Если Герман и сказал что-то ему вслед, он не услышал. Теперь глухота радовала. Если не хочешь чего-то знать, можно просто отвернуться. Пусть говорят.
Прошло какое-то время, теперь ему было безразлично, ночь на дворе или день, зима или лето. Обретенный наконец покой полностью восстановил душевное равновесие. Теперь он спал, и спал спокойно. Даже снов не видел. Никаких. Днем же думал о том, что. произошло. Пытался понять: можно ли было избежать того, что случилось? И понимал: нет, нельзя. Мучился этим, но иначе не мог,. Он просто искупал свою вину. Когда-то грозился уничтожить убийцу жены, теперь понял: умереть легче всего. А вот жить с этим непросто. Но жить надо.
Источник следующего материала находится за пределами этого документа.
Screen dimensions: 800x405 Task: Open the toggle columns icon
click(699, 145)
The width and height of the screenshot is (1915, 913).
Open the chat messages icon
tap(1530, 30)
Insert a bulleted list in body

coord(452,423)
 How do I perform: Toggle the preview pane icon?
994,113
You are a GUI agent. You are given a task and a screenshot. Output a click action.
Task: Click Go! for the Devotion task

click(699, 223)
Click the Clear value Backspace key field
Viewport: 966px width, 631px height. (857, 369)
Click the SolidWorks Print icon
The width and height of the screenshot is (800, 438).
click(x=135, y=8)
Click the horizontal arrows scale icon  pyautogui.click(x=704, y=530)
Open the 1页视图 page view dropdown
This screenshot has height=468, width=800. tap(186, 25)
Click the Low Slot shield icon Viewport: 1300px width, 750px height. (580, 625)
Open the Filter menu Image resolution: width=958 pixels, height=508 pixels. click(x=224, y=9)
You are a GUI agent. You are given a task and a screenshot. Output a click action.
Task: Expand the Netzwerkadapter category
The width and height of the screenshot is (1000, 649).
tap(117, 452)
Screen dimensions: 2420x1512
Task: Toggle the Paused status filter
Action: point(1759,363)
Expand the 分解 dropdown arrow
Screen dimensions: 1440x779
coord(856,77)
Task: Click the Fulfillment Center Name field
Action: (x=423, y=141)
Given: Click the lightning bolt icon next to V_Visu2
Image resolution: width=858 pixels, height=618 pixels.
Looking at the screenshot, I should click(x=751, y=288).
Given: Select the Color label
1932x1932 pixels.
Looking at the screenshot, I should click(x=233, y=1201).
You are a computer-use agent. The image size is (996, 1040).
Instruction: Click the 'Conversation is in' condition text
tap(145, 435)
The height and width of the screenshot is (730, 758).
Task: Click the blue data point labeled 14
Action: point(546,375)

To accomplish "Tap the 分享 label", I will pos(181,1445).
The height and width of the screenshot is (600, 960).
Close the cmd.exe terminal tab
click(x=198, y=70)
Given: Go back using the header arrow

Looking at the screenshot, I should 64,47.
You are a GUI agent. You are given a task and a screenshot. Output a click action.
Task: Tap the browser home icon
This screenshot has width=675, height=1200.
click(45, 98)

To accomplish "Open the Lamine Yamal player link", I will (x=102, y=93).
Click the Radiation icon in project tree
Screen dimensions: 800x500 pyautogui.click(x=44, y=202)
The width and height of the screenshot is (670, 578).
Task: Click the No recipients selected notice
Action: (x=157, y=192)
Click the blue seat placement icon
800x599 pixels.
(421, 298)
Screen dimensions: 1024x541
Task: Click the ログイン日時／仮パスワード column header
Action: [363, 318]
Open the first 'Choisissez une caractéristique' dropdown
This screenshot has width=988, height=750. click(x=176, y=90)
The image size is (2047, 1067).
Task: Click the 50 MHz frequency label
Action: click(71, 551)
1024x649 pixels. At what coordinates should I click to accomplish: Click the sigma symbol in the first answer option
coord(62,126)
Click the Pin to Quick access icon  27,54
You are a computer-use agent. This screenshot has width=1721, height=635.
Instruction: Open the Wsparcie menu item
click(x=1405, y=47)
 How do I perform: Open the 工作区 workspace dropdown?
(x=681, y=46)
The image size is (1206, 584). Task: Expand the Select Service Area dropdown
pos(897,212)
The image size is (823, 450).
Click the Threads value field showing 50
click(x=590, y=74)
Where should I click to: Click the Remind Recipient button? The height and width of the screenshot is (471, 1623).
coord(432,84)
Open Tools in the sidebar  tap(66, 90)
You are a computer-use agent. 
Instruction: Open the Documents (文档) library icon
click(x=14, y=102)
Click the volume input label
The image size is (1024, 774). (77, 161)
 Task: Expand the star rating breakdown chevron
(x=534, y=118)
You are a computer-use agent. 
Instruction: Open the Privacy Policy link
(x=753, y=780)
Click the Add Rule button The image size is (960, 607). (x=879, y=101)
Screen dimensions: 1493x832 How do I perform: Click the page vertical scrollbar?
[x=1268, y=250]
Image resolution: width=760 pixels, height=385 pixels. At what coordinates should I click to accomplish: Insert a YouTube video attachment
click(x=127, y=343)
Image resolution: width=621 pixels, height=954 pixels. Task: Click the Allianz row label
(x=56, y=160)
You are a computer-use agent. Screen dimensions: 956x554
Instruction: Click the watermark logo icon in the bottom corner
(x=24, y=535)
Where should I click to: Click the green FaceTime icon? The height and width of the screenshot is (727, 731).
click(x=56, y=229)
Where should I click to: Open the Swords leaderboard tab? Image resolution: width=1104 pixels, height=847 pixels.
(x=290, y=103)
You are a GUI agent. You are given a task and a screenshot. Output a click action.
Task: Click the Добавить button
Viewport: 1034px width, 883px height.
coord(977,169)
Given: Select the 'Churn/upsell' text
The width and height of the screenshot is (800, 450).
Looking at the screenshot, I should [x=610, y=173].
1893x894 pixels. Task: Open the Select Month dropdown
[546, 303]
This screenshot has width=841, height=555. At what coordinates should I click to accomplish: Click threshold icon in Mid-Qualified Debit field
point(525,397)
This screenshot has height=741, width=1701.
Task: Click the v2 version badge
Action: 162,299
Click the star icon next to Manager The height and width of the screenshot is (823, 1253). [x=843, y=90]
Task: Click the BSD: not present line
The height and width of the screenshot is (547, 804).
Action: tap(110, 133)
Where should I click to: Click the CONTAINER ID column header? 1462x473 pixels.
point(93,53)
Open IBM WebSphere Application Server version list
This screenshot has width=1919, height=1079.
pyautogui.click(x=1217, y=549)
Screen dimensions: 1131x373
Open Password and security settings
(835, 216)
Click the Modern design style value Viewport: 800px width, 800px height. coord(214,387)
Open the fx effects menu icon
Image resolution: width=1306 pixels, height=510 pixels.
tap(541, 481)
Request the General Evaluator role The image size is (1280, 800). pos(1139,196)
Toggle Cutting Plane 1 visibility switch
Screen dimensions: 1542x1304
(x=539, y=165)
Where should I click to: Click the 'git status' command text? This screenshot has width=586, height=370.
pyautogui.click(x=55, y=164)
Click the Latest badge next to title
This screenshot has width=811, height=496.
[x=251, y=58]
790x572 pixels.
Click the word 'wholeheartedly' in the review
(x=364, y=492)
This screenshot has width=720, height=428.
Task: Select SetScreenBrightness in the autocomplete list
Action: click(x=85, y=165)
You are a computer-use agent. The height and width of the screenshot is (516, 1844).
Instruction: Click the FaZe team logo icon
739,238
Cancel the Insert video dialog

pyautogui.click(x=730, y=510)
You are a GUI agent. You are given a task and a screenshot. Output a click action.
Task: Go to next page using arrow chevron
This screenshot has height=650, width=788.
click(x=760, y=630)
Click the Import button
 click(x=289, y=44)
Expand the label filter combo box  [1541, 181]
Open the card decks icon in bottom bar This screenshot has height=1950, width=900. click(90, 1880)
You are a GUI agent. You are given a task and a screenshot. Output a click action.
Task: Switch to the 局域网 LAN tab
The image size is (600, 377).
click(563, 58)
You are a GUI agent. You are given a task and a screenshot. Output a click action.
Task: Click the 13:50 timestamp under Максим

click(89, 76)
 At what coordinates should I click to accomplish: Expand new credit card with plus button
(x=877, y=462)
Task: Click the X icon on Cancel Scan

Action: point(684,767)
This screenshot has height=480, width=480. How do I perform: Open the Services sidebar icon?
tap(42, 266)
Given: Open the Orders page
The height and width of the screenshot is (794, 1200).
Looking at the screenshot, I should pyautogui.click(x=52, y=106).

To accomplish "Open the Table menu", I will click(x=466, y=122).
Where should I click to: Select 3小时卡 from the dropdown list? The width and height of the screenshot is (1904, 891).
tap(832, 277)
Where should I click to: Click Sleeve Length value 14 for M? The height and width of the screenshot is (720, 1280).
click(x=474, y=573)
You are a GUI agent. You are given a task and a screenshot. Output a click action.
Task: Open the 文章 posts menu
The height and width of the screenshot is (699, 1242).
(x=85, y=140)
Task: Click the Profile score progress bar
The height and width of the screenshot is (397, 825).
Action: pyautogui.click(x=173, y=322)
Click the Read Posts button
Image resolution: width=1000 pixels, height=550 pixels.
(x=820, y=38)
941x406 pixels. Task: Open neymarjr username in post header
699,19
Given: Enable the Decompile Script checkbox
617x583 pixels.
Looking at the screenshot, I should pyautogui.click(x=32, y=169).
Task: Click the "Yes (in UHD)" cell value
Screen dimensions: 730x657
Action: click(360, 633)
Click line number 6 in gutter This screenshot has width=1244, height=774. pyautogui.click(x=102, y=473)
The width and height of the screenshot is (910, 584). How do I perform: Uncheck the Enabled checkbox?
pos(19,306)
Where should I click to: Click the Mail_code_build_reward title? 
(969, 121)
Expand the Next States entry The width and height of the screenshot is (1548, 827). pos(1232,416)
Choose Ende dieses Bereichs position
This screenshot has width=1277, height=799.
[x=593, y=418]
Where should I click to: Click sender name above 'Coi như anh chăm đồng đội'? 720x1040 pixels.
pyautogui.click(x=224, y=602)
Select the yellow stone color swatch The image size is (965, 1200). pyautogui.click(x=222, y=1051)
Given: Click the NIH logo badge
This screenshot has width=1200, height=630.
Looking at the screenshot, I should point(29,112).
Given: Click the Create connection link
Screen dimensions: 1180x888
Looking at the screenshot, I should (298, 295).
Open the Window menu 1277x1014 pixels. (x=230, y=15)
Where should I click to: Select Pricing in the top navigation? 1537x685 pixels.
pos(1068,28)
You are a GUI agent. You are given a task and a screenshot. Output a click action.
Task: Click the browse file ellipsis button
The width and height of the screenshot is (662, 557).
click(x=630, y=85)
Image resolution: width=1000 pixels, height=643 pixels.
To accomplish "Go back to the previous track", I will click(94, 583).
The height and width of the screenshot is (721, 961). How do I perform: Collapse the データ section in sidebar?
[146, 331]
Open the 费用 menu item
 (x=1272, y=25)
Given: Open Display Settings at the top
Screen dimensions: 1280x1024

Пару раз в лечебницу заходил Горанин, но он отказался встречаться с бывшим другом. Наотрез. И визиты Герман вскоре прекратил.
Заходила Капитолина Григорьевна, через медсестру попросила у него ключ от квартиры. Он передал, что ключ лежит в кармане куртки, которую у него забрали в обмен на больничную пижаму, и ему безразлично, что будет с вещами. Не пытаясь с ним встретиться, Капитолина Григорьевна взяла ключ и ушла.
Пробовали к нему пробраться и сотрудники страховой компании, где он пытался когда-то работать. Не в этой жизни, в другой. Передачу пришлось взять, но от свидания он отказался. И спустя какое-то время остался, наконец, совсем один. Никто и ничто его больше не беспокоило. Кроме боли, которая постепенно утихала, когда он был в одиночестве.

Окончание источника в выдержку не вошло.